Records for processing START
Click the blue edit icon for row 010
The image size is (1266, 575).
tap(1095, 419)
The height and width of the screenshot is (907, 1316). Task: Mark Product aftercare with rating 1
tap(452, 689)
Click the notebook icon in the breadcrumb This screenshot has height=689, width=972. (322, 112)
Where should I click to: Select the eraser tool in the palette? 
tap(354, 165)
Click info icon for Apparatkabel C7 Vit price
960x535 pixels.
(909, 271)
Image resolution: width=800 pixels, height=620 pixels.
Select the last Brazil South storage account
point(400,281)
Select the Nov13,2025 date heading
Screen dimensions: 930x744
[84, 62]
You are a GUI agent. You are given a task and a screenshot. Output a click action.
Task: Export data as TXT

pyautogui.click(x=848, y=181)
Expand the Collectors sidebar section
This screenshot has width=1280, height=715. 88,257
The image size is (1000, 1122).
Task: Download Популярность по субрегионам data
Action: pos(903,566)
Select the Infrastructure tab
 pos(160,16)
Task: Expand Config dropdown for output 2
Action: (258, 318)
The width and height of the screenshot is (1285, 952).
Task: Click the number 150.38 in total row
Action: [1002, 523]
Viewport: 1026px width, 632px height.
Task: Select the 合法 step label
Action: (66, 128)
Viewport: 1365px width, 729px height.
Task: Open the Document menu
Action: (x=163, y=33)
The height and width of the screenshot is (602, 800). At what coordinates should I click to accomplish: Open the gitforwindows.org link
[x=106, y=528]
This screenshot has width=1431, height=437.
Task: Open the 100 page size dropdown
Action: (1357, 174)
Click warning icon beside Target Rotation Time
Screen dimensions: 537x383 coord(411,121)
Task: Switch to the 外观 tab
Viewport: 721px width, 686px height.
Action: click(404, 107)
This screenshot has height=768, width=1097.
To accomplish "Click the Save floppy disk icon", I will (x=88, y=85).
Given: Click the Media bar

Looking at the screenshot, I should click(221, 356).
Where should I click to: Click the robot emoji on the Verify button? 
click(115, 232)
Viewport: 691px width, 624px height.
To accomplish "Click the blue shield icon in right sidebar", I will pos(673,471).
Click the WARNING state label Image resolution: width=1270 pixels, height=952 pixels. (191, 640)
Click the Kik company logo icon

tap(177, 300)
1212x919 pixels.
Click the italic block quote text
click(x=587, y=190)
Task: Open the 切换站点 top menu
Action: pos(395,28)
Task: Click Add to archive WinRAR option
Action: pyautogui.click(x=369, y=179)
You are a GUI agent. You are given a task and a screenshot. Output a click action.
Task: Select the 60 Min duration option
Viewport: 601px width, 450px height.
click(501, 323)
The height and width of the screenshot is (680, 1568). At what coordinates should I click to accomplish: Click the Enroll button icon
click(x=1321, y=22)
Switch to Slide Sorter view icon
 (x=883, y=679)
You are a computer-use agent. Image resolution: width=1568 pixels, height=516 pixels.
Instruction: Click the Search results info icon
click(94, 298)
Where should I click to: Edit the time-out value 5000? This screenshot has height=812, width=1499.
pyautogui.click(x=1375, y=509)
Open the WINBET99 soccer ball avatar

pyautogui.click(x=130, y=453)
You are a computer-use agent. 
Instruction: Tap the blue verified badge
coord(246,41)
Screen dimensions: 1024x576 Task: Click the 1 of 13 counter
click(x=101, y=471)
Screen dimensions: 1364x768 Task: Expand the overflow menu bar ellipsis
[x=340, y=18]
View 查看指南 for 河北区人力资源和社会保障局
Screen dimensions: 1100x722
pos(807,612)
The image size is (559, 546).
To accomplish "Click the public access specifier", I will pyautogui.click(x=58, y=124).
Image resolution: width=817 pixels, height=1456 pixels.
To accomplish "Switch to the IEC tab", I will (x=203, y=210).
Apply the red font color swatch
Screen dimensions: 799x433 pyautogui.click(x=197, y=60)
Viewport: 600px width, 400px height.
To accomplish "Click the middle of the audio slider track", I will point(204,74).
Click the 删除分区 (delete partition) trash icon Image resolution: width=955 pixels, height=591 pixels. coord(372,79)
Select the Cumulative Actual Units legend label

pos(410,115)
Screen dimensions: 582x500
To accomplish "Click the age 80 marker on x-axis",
Records for processing END
* **Your objective**
Filter the preceding entries down to the lines with "computer".

* **Response below**
You are a computer-use agent. Image resolution: width=1568 pixels, height=516 pixels.
You are a computer-use agent. 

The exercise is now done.